Thank you for a fascinating panel on CEO Succession Planning at Stanford yesterday
( https://www.law.stanford.edu/event/2014/06/02/ceo-succession-planning-the-good-the-bad-and-the-ugly ). I found your contributions very edifying. Let's stay in touch about Int and your great examples of former CEOs moving to the Board there.
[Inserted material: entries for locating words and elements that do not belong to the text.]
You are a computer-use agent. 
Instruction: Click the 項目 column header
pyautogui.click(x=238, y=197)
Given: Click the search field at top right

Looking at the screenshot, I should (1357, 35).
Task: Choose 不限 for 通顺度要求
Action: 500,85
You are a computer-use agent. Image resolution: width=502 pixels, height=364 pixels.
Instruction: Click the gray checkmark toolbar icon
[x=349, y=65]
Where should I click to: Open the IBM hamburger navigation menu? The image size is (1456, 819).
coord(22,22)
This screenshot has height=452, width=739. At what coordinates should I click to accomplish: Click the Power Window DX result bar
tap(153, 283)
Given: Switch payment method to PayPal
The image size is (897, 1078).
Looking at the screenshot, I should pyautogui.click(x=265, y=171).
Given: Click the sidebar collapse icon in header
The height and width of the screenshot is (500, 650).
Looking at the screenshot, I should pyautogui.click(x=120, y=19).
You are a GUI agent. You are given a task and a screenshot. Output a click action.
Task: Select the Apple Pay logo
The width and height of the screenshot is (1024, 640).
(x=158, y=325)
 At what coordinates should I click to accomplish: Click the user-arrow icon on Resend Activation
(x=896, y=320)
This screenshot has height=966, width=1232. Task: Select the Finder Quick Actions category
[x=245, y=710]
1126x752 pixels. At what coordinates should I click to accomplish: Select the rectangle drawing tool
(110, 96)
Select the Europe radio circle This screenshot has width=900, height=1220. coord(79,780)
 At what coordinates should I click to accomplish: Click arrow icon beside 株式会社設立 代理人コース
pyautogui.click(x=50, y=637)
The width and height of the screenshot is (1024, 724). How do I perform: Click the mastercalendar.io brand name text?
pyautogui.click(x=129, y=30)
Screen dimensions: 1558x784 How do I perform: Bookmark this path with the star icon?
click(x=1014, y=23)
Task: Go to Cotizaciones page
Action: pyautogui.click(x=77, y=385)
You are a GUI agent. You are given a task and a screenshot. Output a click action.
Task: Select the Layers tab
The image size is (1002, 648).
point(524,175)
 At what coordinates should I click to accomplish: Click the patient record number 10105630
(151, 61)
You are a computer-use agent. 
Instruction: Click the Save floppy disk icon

Here's the Business Management wiki subject page at World University and School -
http://worlduniversity.wikia.com/wiki/Business_Management - with multiple business courses from MIT OCW and their Sloan School of Management as well as some from Yale OYC, and it's editable as wiki. But there aren't any courses or sections of courses I've found that are on CEO succession planning. While there is one mention of succession planning here in a Project Management example -http://ocw.mit.edu/courses/civil-and-environmental-engineering/1-040-project-management-spring-2009/lecture-notes/MIT1_040s09_lec19.pdf - where succession planning occurs in the HR department; I've added this to the "Business Management" wiki subject page at WUaS. In Quaker-informed World University and School, and in terms of decision-making process as culture, this would occur via the nomination's committee, which would oversee HR, and eventually for the head clerk, which is a functional CEO at WUaS, as well.

Startup CC World University and School, like Wikipedia with MIT OCW, seeks to be in all 7,106 languages and 242 countries, with CC (so free also), and is also planning to accredit online Bachelor, Ph.D., law and MD degrees in large languages (as well as IB High School degrees), seeking our first undergraduate class matriculating in the autumn of 2015, applying this autumn.

Looking forward to staying in touch.